# Exercise materials:
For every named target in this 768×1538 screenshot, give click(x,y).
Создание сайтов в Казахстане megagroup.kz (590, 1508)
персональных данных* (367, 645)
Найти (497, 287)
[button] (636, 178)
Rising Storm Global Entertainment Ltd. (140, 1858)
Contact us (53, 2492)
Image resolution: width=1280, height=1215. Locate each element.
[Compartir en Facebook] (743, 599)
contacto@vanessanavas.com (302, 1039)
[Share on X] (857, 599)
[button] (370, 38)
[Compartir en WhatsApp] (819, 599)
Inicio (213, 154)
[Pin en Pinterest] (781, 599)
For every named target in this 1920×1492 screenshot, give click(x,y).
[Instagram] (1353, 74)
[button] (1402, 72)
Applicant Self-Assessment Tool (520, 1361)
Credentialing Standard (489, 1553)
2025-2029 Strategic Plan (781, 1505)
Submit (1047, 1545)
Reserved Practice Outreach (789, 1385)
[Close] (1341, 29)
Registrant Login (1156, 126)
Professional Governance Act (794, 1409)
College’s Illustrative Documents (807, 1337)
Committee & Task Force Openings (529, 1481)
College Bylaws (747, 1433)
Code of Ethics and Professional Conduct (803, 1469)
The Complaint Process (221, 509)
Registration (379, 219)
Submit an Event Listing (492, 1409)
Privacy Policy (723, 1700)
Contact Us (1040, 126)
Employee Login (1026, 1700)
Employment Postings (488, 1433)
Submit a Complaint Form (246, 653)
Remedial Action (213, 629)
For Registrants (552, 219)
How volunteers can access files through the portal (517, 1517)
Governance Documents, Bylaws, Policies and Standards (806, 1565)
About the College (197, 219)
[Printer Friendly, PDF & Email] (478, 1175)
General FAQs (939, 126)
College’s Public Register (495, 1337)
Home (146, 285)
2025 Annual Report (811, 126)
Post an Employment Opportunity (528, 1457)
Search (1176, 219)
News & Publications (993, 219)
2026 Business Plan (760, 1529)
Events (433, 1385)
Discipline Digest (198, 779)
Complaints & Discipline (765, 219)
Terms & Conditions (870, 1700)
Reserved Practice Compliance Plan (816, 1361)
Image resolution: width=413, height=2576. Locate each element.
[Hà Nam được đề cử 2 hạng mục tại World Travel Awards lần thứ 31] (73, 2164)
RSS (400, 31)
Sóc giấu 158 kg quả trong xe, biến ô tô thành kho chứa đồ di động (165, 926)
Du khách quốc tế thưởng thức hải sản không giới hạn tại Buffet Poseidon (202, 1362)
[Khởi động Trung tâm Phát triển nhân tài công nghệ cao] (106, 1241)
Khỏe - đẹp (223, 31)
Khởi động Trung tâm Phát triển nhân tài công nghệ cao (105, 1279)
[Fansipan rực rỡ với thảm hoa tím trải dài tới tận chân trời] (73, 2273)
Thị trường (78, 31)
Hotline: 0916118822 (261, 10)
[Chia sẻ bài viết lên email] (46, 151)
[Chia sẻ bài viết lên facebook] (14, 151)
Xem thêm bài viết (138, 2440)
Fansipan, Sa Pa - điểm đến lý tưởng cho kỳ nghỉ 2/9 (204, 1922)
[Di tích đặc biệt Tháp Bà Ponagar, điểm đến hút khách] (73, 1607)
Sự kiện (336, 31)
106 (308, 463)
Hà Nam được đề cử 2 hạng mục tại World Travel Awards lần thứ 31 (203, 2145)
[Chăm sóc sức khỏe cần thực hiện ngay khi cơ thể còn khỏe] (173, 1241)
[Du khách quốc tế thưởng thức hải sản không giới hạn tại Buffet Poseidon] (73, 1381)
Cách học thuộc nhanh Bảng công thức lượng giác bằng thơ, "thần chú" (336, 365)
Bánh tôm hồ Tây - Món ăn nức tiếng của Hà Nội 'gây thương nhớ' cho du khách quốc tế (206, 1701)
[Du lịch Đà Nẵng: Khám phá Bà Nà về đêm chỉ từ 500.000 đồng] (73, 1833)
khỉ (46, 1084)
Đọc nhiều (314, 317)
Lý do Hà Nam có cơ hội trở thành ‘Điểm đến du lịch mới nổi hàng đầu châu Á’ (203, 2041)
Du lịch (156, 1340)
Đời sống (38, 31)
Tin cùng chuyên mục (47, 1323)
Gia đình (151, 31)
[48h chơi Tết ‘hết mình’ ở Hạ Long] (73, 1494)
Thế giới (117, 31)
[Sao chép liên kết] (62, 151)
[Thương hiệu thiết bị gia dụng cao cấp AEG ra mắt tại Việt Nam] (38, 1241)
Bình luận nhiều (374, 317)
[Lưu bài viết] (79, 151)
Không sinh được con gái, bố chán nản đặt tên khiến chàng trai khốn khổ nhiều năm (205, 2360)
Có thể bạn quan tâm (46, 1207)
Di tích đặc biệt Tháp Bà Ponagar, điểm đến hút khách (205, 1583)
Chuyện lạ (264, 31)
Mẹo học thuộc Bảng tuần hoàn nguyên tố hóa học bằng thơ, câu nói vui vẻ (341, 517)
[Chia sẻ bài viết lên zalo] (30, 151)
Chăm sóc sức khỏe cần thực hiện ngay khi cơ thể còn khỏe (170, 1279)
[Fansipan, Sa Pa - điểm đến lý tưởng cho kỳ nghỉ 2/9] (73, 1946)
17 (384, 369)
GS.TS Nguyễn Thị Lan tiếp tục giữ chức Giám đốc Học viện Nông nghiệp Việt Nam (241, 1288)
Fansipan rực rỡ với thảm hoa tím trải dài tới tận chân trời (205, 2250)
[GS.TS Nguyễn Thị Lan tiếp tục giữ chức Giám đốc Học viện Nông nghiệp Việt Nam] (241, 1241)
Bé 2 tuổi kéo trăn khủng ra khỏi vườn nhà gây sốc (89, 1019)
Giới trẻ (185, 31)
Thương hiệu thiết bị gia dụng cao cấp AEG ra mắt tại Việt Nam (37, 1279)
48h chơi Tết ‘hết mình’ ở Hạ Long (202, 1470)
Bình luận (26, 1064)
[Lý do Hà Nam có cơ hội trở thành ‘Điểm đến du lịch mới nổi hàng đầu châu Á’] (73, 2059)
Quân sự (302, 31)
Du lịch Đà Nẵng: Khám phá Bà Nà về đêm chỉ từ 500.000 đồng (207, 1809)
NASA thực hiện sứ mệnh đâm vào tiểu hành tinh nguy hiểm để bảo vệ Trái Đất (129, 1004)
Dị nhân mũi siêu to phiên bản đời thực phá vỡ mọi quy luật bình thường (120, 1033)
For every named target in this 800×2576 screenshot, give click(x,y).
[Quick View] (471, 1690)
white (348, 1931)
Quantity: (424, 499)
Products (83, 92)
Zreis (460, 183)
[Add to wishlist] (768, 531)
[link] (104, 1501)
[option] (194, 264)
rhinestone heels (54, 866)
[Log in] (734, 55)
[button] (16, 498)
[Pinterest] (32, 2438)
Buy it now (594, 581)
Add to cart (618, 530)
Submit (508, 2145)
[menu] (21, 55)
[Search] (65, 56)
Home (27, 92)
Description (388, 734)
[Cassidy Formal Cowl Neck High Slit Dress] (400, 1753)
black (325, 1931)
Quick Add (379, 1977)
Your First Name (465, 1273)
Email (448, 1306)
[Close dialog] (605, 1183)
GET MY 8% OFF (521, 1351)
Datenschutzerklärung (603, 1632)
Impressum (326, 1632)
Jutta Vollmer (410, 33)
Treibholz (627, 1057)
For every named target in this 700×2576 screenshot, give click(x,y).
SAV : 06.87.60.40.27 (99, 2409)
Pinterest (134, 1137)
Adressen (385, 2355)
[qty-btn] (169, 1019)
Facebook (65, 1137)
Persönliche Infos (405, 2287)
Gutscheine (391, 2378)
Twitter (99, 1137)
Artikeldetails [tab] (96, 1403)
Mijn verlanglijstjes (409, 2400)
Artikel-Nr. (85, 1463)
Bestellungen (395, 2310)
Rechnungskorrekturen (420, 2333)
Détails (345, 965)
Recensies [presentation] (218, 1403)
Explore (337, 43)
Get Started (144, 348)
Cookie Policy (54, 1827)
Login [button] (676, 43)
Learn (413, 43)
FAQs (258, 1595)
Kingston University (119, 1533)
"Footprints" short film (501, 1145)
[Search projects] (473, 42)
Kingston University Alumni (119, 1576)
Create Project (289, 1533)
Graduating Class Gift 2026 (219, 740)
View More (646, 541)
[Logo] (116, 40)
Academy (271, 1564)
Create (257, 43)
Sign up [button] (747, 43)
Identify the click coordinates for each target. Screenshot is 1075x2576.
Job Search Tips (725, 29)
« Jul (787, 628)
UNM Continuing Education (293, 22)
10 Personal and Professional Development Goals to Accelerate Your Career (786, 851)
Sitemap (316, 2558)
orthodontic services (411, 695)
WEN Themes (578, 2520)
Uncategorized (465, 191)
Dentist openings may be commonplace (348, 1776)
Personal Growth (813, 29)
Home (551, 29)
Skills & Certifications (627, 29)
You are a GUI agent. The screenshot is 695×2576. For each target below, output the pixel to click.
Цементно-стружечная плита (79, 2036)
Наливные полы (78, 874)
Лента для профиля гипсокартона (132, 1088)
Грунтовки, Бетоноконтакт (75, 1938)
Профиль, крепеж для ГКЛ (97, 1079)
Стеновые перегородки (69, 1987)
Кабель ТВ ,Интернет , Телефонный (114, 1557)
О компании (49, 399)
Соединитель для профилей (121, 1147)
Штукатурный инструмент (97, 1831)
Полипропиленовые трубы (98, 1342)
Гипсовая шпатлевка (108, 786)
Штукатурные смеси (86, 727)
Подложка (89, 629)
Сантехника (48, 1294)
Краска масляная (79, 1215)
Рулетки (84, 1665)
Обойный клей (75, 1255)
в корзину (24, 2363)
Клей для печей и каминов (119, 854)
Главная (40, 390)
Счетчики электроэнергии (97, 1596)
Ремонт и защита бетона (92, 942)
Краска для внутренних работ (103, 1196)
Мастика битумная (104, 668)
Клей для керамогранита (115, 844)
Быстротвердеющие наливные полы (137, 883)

# Your objective:
Copy whichever lines in the listing above contain the word "give".

# Result of this task:
For every named target in this 768×1538 screenshot, give click(x,y).
For every named target in this 1920×1492 screenshot, give click(x,y).
For every named target in this 800×2576 screenshot, give click(x,y).
For every named target in this 700×2576 screenshot, give click(x,y).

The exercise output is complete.